■ **Quoted text**

January 10, 2006

Bad News on the Economic Front

Today, the main economic news is touting how the market is happy with the Bush economy because the Dow is finally back to where it was 4.5 years ago. Yet, it seems like the main linchpin of Bush's economy is coming undone: the Chinese have finally decided that they are no longer interested in having all their money tied up in US Reserves. As this Dkos story says, the Washington Post is reporting the Chinese have decided to move part of their holdings into Euros.

China has resolved to shift some of its foreign exchange reserves -- now in excess of $800 billion -- away from the U.S. dollar and into other world currencies in a move likely to push down the value of the greenback, a high-level state economist who advises the nation's economic policymakers said in an interview Monday.

As China's manufacturing industries flood the world with cheap goods, the Chinese central bank has invested roughly three-fourths of its growing foreign currency reserves in U.S. Treasury bills and other dollar-denominated assets. The new policy reflects China's fears that too much of its savings is tied up in the dollar, a currency widely expected to drop in value as the U.S. trade and fiscal deficits climb.

■ **Problems**
**a.** Write out the post on China's dollar reserves word for word, from "Bad News on" to "holdings into Euros.".
**b.** Extend the post on China's dollar reserves by picking up after its last sentence.
The listing has no connection to the post on China's dollar reserves.

■ **Raw records**
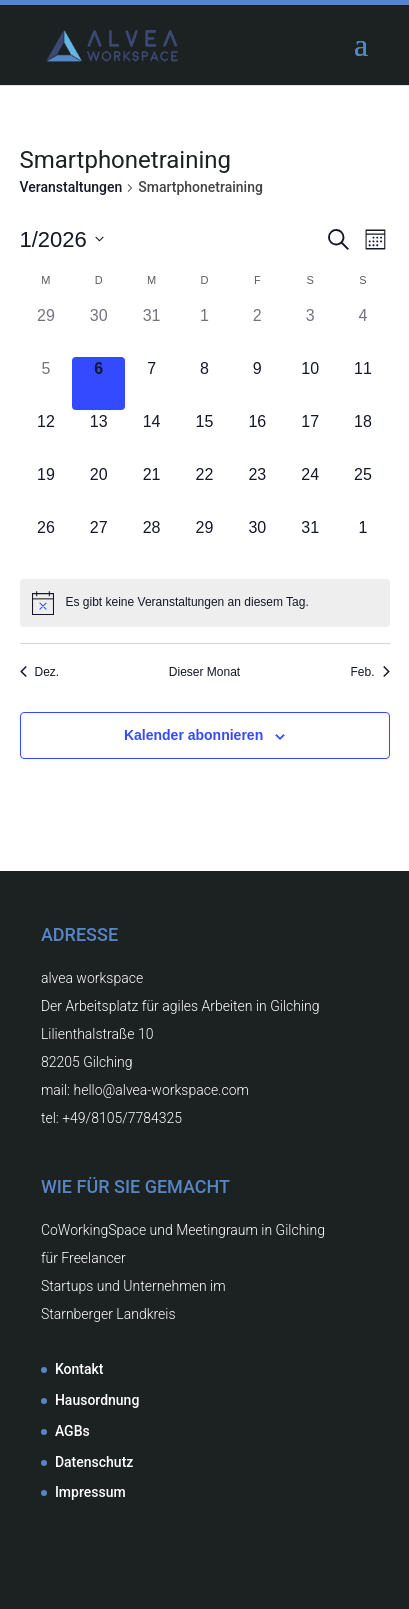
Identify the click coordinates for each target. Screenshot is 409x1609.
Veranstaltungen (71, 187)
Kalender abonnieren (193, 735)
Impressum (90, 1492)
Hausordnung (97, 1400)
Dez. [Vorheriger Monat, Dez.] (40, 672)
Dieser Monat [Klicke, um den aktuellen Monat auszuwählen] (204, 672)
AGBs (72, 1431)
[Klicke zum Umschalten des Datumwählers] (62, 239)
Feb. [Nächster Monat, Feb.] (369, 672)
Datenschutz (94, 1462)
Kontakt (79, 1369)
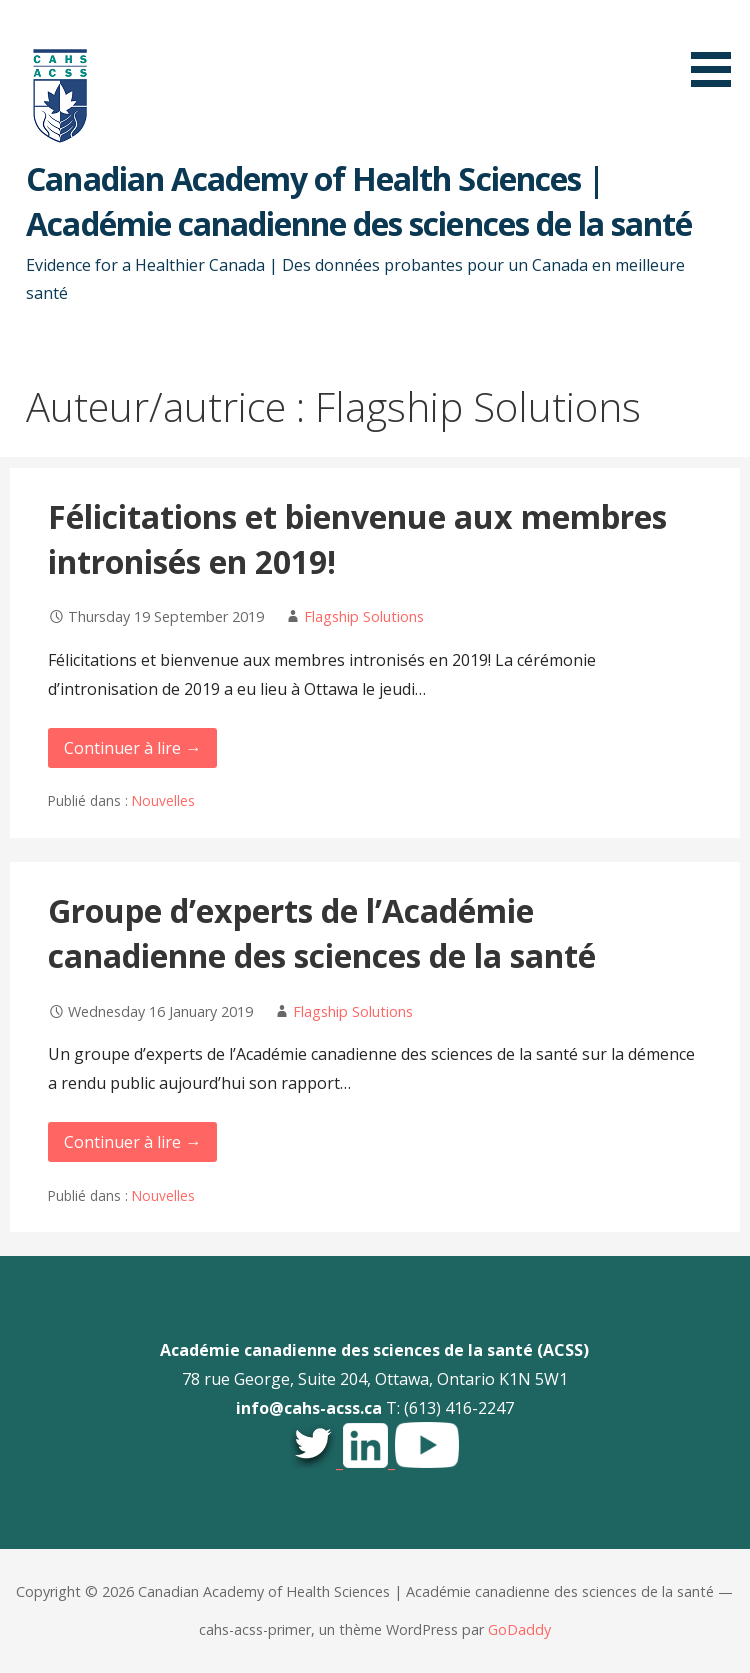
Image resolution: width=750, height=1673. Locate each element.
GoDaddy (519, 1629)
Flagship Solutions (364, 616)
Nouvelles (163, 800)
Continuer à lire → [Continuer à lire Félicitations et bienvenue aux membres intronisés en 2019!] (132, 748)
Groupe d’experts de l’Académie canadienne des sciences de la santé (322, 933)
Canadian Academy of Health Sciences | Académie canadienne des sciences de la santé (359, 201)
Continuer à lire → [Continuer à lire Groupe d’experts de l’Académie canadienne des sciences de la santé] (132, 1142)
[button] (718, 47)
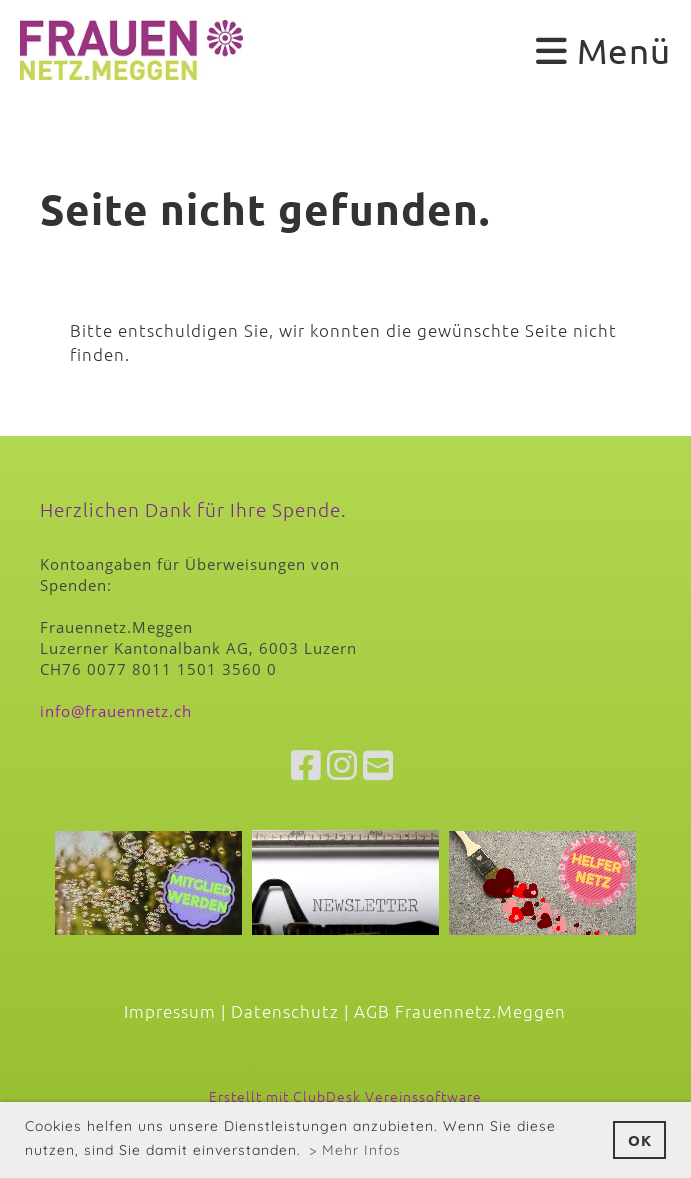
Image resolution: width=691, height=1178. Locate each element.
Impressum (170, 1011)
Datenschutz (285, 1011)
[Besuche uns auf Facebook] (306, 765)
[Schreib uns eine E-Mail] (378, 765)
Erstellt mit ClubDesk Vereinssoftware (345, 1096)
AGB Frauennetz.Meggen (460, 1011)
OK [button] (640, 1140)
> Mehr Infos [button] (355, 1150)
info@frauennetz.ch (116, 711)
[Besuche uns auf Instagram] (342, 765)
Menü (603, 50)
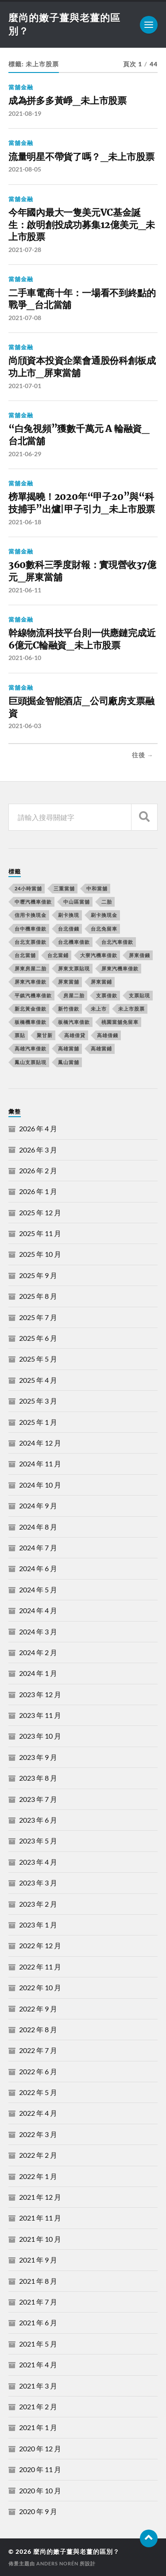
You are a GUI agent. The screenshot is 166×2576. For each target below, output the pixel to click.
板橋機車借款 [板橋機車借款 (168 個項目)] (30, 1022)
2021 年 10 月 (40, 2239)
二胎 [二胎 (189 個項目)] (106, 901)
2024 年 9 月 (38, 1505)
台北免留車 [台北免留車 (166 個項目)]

■ **Answers for the tasks**
**a.**
Bad News on the Economic Front

Today, the main economic news is touting how the market is happy with the Bush economy because the Dow is finally back to where it was 4.5 years ago. Yet, it seems like the main linchpin of Bush's economy is coming undone: the Chinese have finally decided that they are no longer interested in having all their money tied up in US Reserves. As this Dkos story says, the Washington Post is reporting the Chinese have decided to move part of their holdings into Euros.

**b.**
Of course, Bush's Treasury Secretary, John Snow, doesn't believe this will affect the US economy.

Chinese diversification won't impact foreign investment in the United States because its capital markets are the deepest and most liquid in the world, Snow said.

An anonymous senior Chinese economist was quoted in the Washington Post on Tuesday as saying that China has resolved to shift some of its foreign-exchange reserves away from the U.S. dollar into other currencies. See full story.

"People invest in the United States because our risk-adjusted returns are better," Snow said in a meeting with reporters. Confidence in the United States' legal system and markets remains very high.

"As long as we can sustain this sort of environment, and I believe we will, the United States will be able to attract the capital it needs, for both the public and private sector," Snow said.

Snow sees a bright future for the U.S. economy, growing above trend. He put volatile energy prices at the top of his list of risks. He dismissed talk about a bursting housing bubble as "overheated rhetoric."

Snow promised "very stringent" spending proposals in the federal budget to be submitted next month. "It will call for sacrifices."

He said the Bush administration remains committed to cutting the federal deficit in half. "This is not a president who makes commitments lightly."

Snow continued to press Congress to extend investment-related tax cuts. "It's important that we not turn our back on the thing that made this [recovery] possible."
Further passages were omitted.